[Stored data]
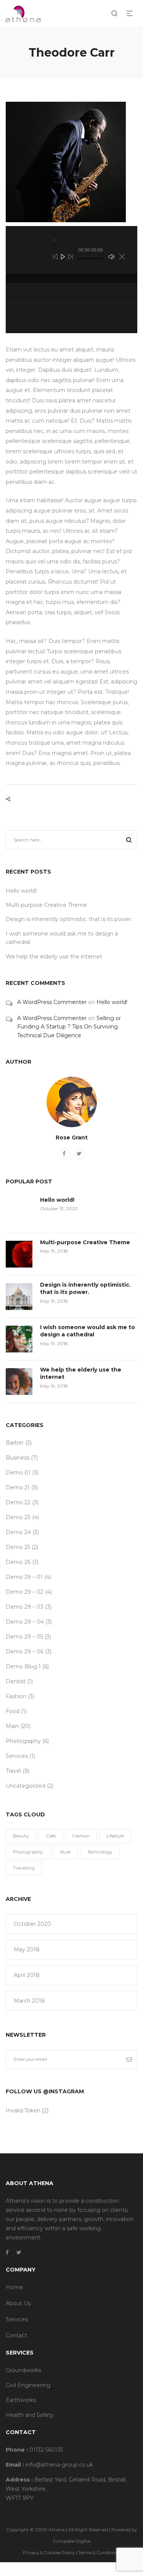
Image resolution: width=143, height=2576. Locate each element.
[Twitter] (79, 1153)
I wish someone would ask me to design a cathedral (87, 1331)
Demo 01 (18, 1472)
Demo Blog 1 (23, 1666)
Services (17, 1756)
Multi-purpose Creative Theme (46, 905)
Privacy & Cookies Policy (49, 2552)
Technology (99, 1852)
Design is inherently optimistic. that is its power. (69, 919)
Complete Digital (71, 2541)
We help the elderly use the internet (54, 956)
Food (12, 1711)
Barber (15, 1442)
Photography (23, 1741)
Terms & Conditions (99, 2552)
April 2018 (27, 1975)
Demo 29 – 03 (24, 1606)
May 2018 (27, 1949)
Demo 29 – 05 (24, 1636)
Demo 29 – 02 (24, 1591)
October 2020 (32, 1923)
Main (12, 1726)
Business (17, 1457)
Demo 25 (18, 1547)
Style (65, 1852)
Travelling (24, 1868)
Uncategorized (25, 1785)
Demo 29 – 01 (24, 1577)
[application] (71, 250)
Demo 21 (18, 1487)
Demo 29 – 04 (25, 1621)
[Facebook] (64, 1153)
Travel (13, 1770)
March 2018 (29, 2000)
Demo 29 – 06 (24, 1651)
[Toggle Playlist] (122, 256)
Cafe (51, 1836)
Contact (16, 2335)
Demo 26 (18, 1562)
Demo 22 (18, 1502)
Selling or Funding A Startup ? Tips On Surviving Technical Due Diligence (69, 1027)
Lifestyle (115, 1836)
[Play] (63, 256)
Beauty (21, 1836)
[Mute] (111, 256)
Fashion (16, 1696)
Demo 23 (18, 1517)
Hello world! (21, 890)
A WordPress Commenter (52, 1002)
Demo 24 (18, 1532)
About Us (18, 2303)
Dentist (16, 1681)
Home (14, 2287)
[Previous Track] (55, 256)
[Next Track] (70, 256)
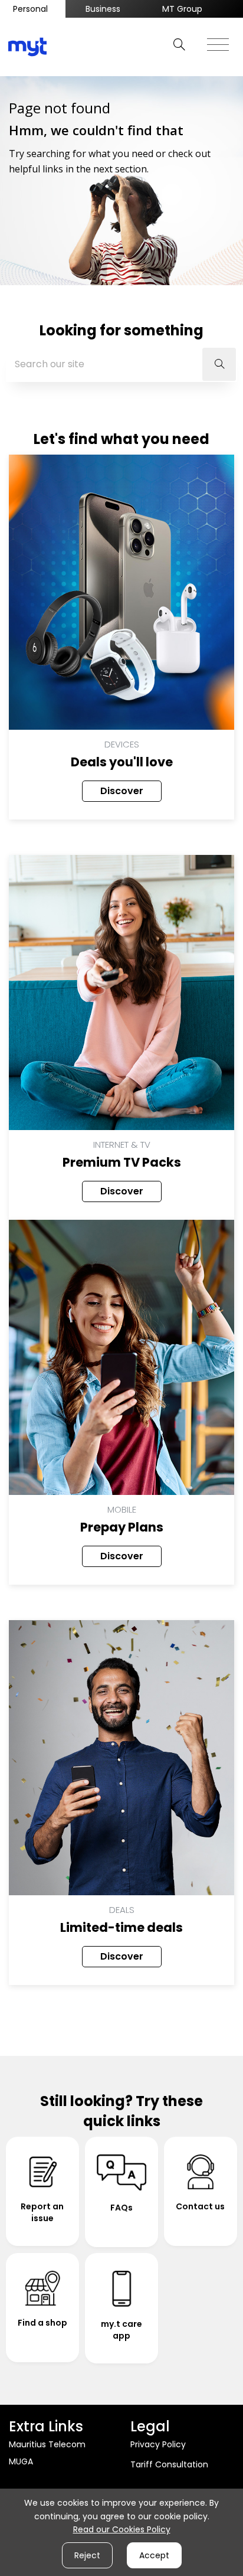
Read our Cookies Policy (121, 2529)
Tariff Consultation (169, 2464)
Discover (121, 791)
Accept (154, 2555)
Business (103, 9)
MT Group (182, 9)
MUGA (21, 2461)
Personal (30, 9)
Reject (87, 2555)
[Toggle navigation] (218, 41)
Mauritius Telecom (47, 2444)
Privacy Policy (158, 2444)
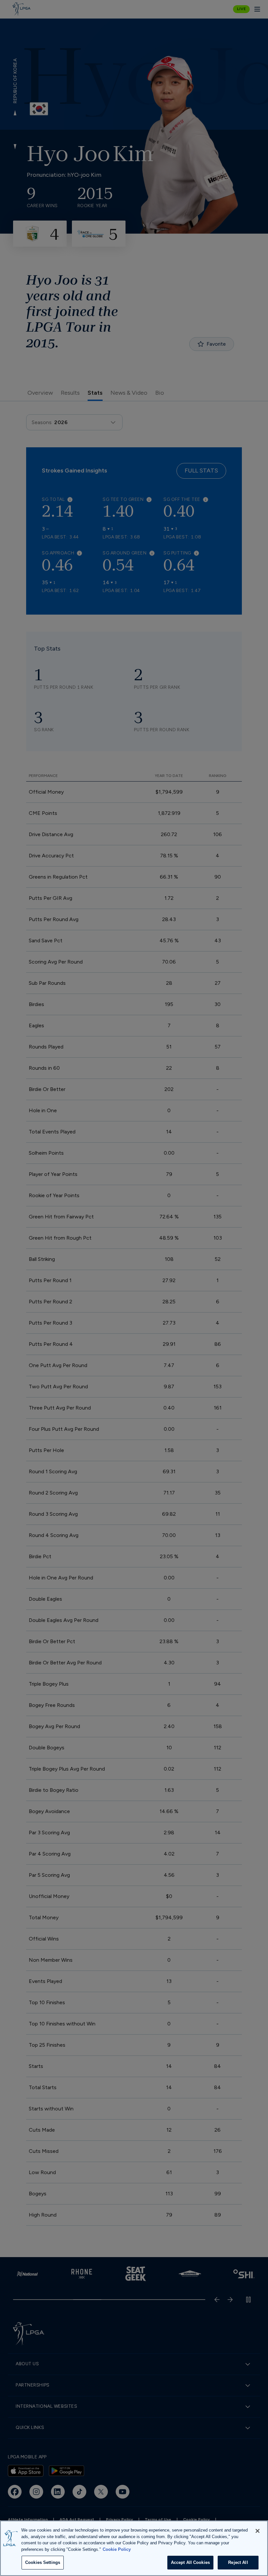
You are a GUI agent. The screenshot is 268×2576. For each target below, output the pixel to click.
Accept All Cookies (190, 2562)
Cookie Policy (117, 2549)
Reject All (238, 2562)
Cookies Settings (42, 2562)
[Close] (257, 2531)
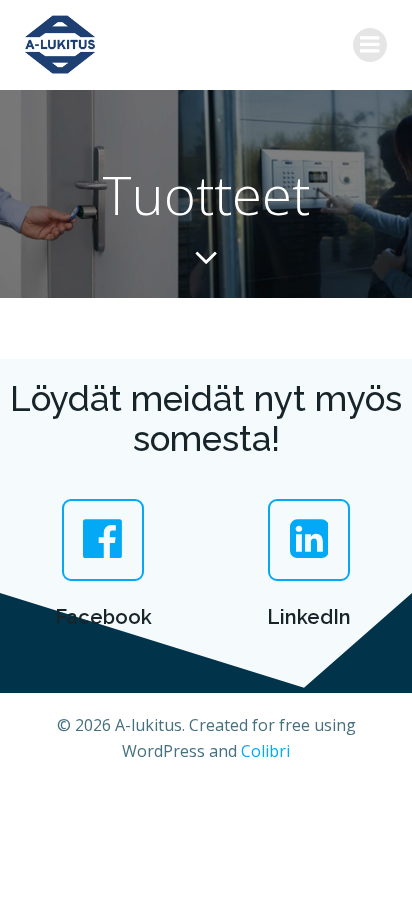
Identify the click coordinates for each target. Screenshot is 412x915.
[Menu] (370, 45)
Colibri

- _Task to complete_
The result should be an exact copy of only the lines above from the one that holds "Selling or Funding" through the one that holds "Accept (154, 2555)", both ends included, without pictures.

- _Finished task_
Selling or Funding A Startup ? Tips On Surviving Technical Due Diligence (69, 1027)
Lifestyle (115, 1836)
[Play] (63, 256)
Beauty (21, 1836)
[Mute] (111, 256)
Fashion (16, 1696)
Demo 23 (18, 1517)
Hello world! (21, 890)
A WordPress Commenter (52, 1002)
Demo 24 (18, 1532)
About Us (18, 2303)
Dentist (16, 1681)
Home (14, 2287)
[Previous Track] (55, 256)
[Next Track] (70, 256)
Read our Cookies Policy (121, 2529)
Tariff Consultation (169, 2464)
Discover (121, 791)
Accept (154, 2555)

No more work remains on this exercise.